== Segment start ==
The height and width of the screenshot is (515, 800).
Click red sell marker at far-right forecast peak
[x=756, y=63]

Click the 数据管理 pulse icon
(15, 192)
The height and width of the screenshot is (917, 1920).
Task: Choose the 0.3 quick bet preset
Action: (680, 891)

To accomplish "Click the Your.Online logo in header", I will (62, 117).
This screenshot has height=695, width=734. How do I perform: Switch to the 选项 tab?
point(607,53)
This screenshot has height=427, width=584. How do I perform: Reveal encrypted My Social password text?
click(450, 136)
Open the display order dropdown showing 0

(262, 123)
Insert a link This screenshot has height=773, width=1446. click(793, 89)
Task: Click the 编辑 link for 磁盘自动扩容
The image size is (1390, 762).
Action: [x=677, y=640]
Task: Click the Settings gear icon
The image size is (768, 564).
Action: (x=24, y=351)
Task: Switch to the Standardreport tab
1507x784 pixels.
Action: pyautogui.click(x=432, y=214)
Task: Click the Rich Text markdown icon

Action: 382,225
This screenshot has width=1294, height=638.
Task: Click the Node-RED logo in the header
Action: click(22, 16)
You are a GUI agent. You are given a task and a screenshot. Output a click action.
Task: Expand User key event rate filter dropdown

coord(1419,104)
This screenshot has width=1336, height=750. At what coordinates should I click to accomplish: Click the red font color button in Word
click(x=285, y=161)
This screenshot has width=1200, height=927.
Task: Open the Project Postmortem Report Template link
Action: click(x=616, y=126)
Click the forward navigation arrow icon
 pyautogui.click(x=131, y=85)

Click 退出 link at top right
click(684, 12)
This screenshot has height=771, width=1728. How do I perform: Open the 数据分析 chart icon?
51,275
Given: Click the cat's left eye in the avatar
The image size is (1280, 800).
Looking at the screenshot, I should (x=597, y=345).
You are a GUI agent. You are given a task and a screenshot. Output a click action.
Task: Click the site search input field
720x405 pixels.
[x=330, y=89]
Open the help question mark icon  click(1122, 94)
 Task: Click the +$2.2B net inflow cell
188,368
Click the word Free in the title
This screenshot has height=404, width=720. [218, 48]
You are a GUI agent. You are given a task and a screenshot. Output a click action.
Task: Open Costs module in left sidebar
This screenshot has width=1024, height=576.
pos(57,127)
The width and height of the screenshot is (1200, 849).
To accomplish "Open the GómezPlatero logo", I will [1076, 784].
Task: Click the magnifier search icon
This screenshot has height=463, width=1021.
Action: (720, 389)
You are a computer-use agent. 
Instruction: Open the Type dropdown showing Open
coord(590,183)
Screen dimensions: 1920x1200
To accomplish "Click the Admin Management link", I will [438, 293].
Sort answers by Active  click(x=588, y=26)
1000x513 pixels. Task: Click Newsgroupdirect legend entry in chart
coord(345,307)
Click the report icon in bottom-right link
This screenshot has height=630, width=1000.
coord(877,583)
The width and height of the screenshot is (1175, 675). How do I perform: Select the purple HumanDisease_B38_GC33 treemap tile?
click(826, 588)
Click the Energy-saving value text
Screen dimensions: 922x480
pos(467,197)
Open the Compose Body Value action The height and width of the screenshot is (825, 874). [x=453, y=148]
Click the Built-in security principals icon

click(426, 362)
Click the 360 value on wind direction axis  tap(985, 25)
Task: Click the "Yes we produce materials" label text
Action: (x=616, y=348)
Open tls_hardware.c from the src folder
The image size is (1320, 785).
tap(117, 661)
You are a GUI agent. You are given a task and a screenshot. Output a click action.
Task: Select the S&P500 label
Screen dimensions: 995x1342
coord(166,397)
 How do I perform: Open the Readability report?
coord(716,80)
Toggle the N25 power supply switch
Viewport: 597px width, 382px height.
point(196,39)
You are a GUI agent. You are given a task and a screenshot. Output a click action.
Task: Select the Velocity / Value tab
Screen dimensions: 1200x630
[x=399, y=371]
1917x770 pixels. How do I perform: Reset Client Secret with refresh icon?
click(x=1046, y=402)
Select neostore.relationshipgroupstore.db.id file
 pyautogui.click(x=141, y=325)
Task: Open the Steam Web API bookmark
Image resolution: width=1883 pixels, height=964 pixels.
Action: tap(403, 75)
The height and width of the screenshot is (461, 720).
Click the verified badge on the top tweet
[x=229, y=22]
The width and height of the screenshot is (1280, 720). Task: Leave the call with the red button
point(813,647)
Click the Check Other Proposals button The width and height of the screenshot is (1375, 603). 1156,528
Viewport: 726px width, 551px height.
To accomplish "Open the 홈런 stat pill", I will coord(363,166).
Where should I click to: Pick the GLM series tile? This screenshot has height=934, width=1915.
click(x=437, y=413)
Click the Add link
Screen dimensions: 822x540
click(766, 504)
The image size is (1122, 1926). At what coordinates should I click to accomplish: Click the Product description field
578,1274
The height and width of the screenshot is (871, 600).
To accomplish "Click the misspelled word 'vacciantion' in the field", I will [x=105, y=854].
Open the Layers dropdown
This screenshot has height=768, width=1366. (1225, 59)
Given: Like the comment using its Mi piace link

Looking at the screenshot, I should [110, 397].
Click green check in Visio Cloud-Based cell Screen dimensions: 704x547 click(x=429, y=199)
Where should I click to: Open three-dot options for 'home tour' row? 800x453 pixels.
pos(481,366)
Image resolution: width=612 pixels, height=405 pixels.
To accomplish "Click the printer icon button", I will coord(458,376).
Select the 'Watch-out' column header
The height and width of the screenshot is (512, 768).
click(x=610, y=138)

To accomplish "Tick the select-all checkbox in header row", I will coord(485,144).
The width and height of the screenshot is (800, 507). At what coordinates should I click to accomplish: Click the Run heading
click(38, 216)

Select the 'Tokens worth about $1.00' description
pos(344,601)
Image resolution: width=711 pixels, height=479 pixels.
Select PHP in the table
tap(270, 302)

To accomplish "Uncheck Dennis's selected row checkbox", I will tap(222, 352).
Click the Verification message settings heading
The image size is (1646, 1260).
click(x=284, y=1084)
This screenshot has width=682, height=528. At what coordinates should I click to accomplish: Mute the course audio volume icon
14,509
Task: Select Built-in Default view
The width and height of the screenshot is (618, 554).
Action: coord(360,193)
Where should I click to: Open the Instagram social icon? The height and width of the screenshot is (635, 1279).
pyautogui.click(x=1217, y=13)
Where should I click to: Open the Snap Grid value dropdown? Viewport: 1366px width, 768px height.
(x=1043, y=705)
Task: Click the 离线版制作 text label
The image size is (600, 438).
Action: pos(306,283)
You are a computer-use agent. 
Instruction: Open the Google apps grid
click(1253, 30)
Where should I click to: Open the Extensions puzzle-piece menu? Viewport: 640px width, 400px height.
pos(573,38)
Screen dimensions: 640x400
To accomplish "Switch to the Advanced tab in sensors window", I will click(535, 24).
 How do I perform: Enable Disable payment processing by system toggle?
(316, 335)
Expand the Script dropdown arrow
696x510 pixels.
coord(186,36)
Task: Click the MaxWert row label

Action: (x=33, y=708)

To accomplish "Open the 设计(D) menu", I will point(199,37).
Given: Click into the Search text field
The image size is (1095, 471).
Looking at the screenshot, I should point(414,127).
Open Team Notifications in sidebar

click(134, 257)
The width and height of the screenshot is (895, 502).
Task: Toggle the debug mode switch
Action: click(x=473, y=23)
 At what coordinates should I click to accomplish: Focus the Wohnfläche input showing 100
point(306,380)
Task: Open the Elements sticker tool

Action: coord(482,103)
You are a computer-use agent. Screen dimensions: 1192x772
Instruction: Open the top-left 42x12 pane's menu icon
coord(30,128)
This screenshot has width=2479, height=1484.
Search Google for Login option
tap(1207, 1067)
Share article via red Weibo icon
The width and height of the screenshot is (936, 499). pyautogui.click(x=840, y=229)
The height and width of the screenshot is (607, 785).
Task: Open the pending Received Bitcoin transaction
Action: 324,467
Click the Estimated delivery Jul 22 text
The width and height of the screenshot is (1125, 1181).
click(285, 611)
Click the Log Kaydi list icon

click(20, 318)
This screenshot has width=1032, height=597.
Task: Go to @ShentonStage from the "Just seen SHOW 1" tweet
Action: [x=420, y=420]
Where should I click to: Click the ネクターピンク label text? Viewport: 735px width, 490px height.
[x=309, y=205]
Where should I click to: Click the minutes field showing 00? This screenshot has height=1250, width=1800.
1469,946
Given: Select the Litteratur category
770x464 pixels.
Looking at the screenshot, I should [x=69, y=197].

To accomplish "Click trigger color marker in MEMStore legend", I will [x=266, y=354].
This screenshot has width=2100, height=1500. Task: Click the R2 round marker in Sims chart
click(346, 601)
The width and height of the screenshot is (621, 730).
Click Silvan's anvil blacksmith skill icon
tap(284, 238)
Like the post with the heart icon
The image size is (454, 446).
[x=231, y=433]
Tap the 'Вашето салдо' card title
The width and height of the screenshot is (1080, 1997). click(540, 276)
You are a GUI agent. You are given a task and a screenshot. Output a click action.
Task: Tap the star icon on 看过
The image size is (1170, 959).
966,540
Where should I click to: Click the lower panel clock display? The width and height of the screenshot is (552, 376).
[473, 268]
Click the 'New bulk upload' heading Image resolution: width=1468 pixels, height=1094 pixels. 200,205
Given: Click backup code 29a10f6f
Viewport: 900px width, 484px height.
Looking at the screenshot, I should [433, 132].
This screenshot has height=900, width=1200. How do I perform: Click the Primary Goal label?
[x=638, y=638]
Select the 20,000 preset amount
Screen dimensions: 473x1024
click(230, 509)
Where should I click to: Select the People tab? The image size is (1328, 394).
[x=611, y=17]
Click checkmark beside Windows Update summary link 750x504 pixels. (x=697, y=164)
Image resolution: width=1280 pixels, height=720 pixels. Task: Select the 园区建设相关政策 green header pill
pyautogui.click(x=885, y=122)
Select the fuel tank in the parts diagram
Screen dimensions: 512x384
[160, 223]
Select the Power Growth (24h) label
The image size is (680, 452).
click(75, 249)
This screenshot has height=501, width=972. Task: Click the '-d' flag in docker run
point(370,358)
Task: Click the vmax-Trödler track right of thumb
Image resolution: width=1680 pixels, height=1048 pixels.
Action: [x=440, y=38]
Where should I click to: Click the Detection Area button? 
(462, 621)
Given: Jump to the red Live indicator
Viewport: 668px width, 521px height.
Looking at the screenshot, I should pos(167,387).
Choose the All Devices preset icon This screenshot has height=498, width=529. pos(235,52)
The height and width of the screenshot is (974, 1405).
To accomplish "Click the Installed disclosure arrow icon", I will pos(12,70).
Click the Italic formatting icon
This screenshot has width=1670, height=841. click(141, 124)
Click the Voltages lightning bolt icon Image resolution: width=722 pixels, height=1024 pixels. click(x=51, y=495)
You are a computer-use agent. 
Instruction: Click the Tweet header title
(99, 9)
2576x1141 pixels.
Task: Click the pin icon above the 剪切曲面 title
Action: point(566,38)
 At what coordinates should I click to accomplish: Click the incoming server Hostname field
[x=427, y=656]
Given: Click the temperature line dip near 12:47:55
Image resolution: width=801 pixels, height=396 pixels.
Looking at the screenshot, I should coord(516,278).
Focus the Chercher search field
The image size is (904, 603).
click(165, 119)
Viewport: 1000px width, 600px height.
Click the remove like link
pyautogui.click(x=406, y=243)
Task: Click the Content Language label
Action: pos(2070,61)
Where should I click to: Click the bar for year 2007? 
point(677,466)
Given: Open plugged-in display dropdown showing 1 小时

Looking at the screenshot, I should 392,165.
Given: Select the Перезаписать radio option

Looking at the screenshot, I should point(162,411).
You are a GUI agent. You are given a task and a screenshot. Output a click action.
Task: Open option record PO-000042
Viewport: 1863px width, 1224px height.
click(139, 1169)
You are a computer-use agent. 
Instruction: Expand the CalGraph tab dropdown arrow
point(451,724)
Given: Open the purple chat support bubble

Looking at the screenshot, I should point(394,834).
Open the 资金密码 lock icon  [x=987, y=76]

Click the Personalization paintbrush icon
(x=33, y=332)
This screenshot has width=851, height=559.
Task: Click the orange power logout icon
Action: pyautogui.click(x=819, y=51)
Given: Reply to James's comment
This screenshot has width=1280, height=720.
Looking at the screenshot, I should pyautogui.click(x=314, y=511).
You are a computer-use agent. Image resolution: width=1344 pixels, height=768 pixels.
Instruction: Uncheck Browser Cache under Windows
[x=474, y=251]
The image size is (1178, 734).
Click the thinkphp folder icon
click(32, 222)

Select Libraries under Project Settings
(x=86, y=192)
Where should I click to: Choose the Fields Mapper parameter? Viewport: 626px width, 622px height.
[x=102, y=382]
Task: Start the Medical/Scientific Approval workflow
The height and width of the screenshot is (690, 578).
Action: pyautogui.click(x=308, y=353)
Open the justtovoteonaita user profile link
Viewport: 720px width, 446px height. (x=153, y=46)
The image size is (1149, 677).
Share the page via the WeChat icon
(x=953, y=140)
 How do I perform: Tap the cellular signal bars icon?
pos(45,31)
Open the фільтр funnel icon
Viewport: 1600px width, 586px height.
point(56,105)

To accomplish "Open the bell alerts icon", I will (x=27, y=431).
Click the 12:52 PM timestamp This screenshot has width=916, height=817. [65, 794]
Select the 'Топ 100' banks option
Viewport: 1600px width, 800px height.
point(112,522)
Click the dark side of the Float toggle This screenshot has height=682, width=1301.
== Segment end ==
_INSTRUCTIONS FOR THE TASK:_
Copy, please, every line from the start of the entries down to the line that holds "Insert a link", with both of those lines included and no others.

_ANSWER SECTION:_
The height and width of the screenshot is (515, 800).
Click red sell marker at far-right forecast peak
[x=756, y=63]

Click the 数据管理 pulse icon
(15, 192)
The height and width of the screenshot is (917, 1920).
Task: Choose the 0.3 quick bet preset
Action: (680, 891)

To accomplish "Click the Your.Online logo in header", I will (62, 117).
This screenshot has height=695, width=734. How do I perform: Switch to the 选项 tab?
point(607,53)
This screenshot has height=427, width=584. How do I perform: Reveal encrypted My Social password text?
click(450, 136)
Open the display order dropdown showing 0

(262, 123)
Insert a link This screenshot has height=773, width=1446. click(793, 89)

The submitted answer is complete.